How do we engage with existing social struggles without falling back into empty sloganeering? Ben Trott suggests the idea of directional demands might provide a way out of the impasse
Neoliberalism is in crisis. It began, at the very latest, ten years ago with the collapse of the so-called Asian ‘tiger economies’ (Indonesia, Thailand, South Korea…). The protests surrounding the World Trade Organisation (WTO) Ministerial in Seattle two years later reflected its continuation and deepening. They not only catapulted the global movement into the limelight, but coincided with (and partly induced) the faltering of talks within the conference centre. For the neoliberal project, almost every round of multilateral trade negotiations that has followed has been similarly catastrophic: the Central American Free Trade Agreement, the Free Trade Area of the Americas (FTAA), the Doha Round of WTO negotiations… Further indexes as to the depth of the current crisis include: the ‘No’ vote on the EU constitution; the series of recent election victories in Latin America and beyond won on an anti-neoliberal ticket; and the response to the events of September 11 2001, where the threat of an open-ended global war has finally demolished globalisation’s promise of a more harmonious, inter-connected world.

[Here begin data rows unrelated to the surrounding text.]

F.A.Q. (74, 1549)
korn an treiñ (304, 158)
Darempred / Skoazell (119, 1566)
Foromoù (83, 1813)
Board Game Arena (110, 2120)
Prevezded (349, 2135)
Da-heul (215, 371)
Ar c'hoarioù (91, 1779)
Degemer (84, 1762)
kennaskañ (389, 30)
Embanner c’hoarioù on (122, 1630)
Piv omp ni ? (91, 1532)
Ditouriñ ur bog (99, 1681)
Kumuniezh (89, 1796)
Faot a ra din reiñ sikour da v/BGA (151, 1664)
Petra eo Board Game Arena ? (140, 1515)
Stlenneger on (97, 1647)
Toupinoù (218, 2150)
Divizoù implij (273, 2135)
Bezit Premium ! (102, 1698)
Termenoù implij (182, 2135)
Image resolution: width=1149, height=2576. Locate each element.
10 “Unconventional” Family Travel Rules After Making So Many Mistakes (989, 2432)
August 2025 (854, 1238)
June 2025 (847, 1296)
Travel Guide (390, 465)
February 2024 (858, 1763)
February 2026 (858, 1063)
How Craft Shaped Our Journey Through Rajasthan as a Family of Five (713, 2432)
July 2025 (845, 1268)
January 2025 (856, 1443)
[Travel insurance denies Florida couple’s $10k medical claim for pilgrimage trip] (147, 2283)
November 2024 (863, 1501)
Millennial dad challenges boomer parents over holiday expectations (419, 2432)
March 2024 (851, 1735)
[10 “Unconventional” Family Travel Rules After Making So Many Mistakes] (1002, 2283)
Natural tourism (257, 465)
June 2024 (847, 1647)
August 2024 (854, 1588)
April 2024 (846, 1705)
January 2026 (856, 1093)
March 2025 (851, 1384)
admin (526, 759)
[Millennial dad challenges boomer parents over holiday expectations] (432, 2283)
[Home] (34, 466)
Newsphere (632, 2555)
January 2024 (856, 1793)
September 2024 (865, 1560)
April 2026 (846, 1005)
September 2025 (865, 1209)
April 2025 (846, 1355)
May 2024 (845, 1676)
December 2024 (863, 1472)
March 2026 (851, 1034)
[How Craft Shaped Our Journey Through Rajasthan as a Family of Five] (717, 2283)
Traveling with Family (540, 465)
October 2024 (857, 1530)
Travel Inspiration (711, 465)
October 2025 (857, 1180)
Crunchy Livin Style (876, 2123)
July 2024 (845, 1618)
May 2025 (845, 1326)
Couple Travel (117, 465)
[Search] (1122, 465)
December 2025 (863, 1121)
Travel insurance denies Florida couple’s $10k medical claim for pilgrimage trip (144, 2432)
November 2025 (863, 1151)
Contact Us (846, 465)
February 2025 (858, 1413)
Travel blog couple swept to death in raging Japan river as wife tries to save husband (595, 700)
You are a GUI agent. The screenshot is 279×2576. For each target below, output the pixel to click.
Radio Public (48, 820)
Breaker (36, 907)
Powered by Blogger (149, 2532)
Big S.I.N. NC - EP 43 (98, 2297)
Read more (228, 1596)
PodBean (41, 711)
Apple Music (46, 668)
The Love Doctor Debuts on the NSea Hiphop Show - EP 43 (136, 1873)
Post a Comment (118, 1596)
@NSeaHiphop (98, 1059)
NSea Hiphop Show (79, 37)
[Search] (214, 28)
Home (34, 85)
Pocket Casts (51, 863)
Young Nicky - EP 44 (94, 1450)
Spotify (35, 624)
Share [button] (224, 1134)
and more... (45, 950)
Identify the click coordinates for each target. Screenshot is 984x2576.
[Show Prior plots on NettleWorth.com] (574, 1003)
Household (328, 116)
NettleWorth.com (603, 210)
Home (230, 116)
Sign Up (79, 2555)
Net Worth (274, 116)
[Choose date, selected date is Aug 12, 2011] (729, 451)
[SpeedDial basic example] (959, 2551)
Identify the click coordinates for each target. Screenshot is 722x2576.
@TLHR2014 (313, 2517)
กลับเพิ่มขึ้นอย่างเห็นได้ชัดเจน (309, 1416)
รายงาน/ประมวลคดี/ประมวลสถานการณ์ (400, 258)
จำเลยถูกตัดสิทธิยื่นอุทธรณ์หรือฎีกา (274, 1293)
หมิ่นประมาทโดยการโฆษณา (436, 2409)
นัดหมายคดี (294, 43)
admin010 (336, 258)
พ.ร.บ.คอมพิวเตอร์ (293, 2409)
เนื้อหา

Yet crisis is not necessarily cause for celebration. The East Asian financial crisis caused millions to fall below the poverty line and did little to strengthen the hand of labour. The collapse of multilateral trade talks have largely been the result of alliances between nation states (like the ‘Group of 21’ led by Brazil and India, formed at the WTO Minsterial in Cancún), acting in their own economic self-interest – or rather, that of their elite. Moreover, their demands have tended not to be anti-neoliberal per se, but rather for ‘fair play’ and the reciprocal opening of barriers in the North. Similarly, the anti-neoliberal credentials of some of Latin America’s newly elected presidents could be called into question. And the onset of a global state of exception, with the suspension of legal rights (supposedly, and paradoxically, in order to defend them), in the name of counter-terrorism certainly represents a particularly worrying turn. It is nonetheless important to recognise the role that the cycle of struggles which found its most prominent articulation in the events of Seattle and Genoa has played in bringing about the current crisis, and thus the role we have played as active subjects (rather than mere passive objects) in the making of the present.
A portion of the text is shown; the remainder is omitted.